(Entries from a dataset)
* * *
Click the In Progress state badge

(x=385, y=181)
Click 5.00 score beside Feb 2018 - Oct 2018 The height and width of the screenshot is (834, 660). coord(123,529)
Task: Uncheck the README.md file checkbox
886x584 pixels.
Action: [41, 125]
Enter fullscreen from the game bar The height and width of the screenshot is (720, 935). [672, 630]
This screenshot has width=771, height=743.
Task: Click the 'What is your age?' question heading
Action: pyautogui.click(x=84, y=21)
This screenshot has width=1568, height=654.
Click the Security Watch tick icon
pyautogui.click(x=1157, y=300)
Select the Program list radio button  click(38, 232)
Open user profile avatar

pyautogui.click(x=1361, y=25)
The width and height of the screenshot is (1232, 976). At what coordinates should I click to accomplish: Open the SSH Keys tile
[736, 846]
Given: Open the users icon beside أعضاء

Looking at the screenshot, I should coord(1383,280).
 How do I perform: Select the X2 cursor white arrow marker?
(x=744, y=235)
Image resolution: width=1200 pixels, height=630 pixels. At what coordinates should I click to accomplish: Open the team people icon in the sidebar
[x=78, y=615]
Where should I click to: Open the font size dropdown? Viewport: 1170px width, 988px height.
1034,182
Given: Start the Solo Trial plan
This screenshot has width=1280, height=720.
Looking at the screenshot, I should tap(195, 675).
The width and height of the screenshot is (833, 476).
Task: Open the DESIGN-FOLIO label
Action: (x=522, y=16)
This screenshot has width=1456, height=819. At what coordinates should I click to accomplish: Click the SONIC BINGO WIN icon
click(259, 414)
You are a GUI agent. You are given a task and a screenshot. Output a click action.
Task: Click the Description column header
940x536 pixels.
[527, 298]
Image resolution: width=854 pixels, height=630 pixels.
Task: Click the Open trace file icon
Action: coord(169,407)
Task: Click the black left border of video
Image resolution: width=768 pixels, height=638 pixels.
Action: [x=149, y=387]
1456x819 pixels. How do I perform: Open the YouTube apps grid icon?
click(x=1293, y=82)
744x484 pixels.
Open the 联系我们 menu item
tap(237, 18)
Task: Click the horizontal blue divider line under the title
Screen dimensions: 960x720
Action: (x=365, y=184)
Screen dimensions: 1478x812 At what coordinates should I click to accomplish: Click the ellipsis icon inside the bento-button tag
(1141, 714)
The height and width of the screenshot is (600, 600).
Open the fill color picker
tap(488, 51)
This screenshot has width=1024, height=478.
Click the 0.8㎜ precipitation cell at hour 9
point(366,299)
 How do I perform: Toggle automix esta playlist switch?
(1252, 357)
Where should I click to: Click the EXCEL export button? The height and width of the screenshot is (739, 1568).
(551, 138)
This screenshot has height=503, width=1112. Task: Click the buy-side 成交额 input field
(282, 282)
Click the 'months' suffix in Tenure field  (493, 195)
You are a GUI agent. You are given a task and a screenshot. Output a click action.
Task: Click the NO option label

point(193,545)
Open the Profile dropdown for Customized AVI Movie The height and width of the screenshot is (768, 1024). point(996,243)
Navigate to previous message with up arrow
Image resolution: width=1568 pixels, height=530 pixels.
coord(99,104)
* * *
*WHAT IS REQUIRED:*
Rewrite the lines starting at the one containing "Navigate to previous message with up arrow" and ending with the last line, keeping every request, and multiply each coordinate in the answers by 2.55, rounding to whole numbers with halves going up.

*ANSWER FOR THIS EXERCISE:*
Navigate to previous message with up arrow
Image resolution: width=1568 pixels, height=530 pixels.
coord(252,265)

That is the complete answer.